Wall Street Traders Used Chat Rooms To Rig Treasury Auctions, Federal Lawsuit Alleges

Friday, November 17, 2017
By Paul Martin

by Tyler Durden
ZeroHedge.com
Nov 17, 2017

Over the past several months, as we followed HSBC’s currency scandal involving trader Mark Johnson who netted his firm $8 million in illicit profits by front-running a $3.5 billion client order, we frequently noted that Johnson was nothing more than a convenient scapegoat for a global financial industry that is rife with similar front-running scams that go unnoticed.

That said, to our complete ‘shock’ the NY Post today highlights another front-running scam allegedly perpetrated by Wall Street’s finest at the expense of their clients.
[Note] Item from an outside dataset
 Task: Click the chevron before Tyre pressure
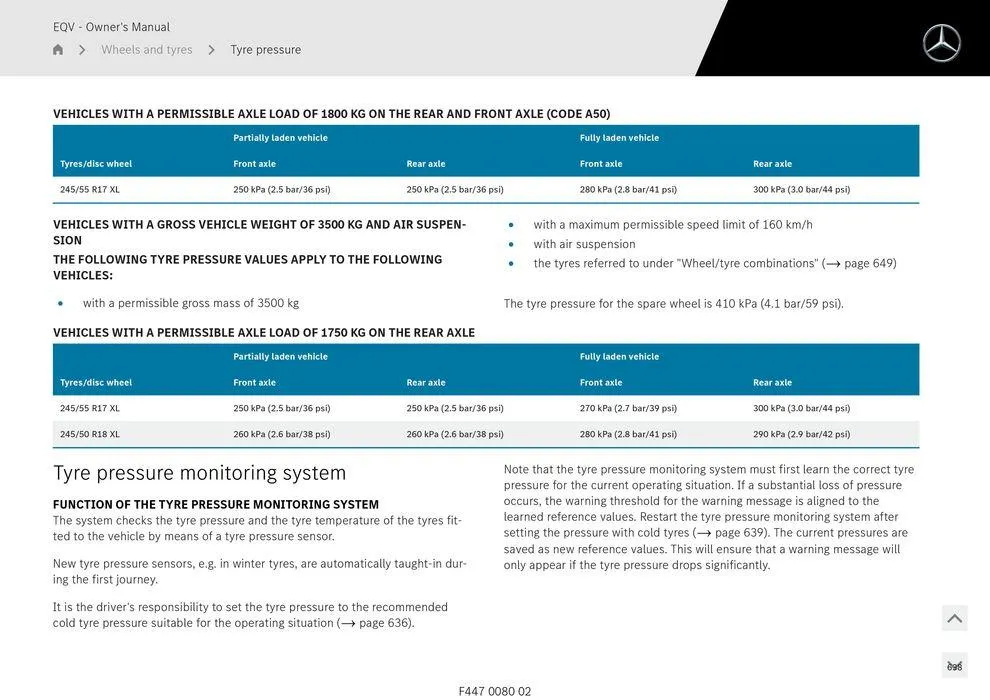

According to new documents published in a class action lawsuit filed by a number pension funds and wealthy individual investors, some of Wall Street’s largest primary dealers in the U.S. Treasury market habitually, and illegally, shared client orders via online chat rooms to order to game Treasury auctions.

Wall Street banks secretly shared client information in online chat rooms in order to rig auctions for the $14 trillion US Treasurys market, according to an explosive lawsuit filed in Manhattan federal court on Wednesday.

The move wrongly fattened the banks’ profits and picked profits from clients, the suit claims.

The new accusations, leveled by several pension funds and wealthy individual investors, are contained in an expanded class-action suit originally filed in July 2015 — and include an unusual twist: Some of the evidence came from confidential informants and one of the banks sued in the earlier action.

That bank is now cooperating with the plaintiffs in the massive civil action, and is providing an in-depth look into how Wall Street allegedly conspired to rig Treasury bond trades.